__EXCERPTED PASSAGE__
Pictures at an exhibition by Modest Mussorgsky,orchestrated by Maurice Ravel as it was originally for piano, will conjure up all kinds of vivid paintings for you in a museum,
The Moldau by Bedrich Smetana,the great Czech composer, conjures up a great river flowing through the Czech countryside and finally ending up in Prague, the Ride of the Valkyries from the opera Die Walkure by Richard Wagner conjures up the Valkyries of Germanic myth riding their flying horses and gathering the bodies of slain warriors for Valhalla, Night on Bald Mountain by Modest Mussorgsky conjures up a witches sabbath at night and is really scary, 
Scheherezade by Nilolai Rimsky-Korsakov is an exotic four movement suite which conjures up 
the Arabian nights and Sinbad's voyage, etc.
The tone poems of Richard Strauss(no relation to Johann Strauss the waltz king) are also very colorful andf exiting.

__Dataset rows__
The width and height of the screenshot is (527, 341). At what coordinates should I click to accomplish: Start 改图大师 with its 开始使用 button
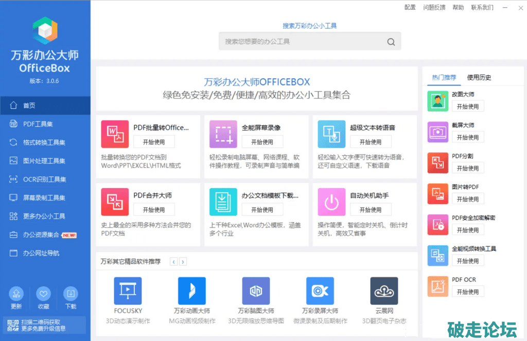[x=467, y=107]
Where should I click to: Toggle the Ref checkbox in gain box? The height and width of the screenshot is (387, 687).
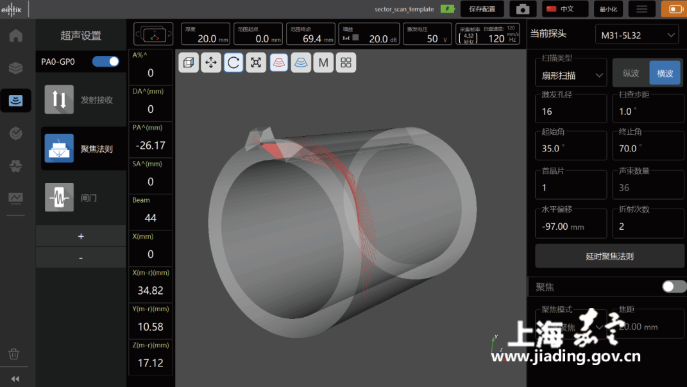pyautogui.click(x=355, y=38)
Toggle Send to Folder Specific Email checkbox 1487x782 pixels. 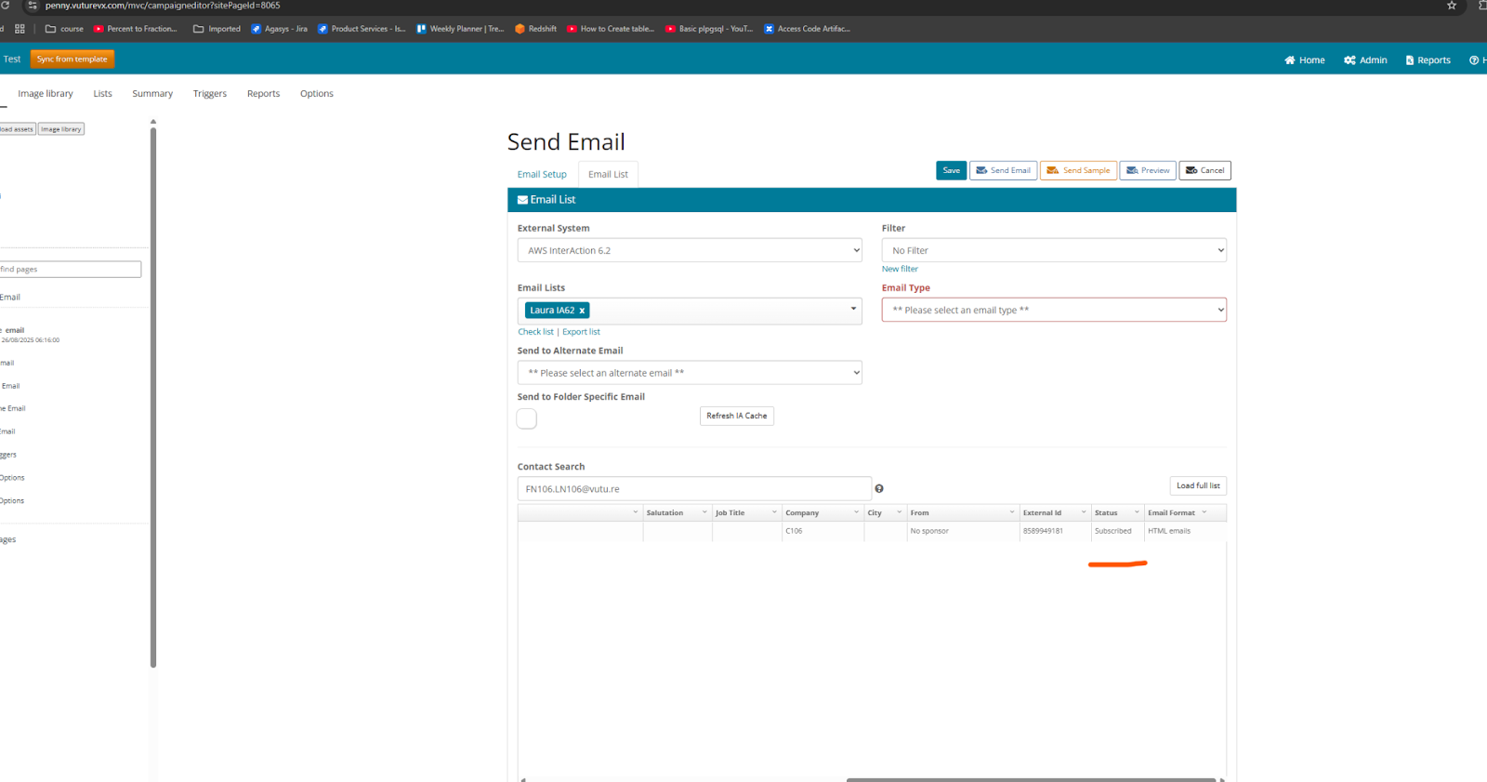[527, 418]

__DIRECTIONS FOR THIS TASK__
Please extract the passage from the post on descriptive orchestral music, starting with "Pictures at an" and going on through "Sinbad's voyage, etc.". The items have no part in this.

__SOLVED PROBLEM__
Pictures at an exhibition by Modest Mussorgsky,orchestrated by Maurice Ravel as it was originally for piano, will conjure up all kinds of vivid paintings for you in a museum,
The Moldau by Bedrich Smetana,the great Czech composer, conjures up a great river flowing through the Czech countryside and finally ending up in Prague, the Ride of the Valkyries from the opera Die Walkure by Richard Wagner conjures up the Valkyries of Germanic myth riding their flying horses and gathering the bodies of slain warriors for Valhalla, Night on Bald Mountain by Modest Mussorgsky conjures up a witches sabbath at night and is really scary, 
Scheherezade by Nilolai Rimsky-Korsakov is an exotic four movement suite which conjures up 
the Arabian nights and Sinbad's voyage, etc.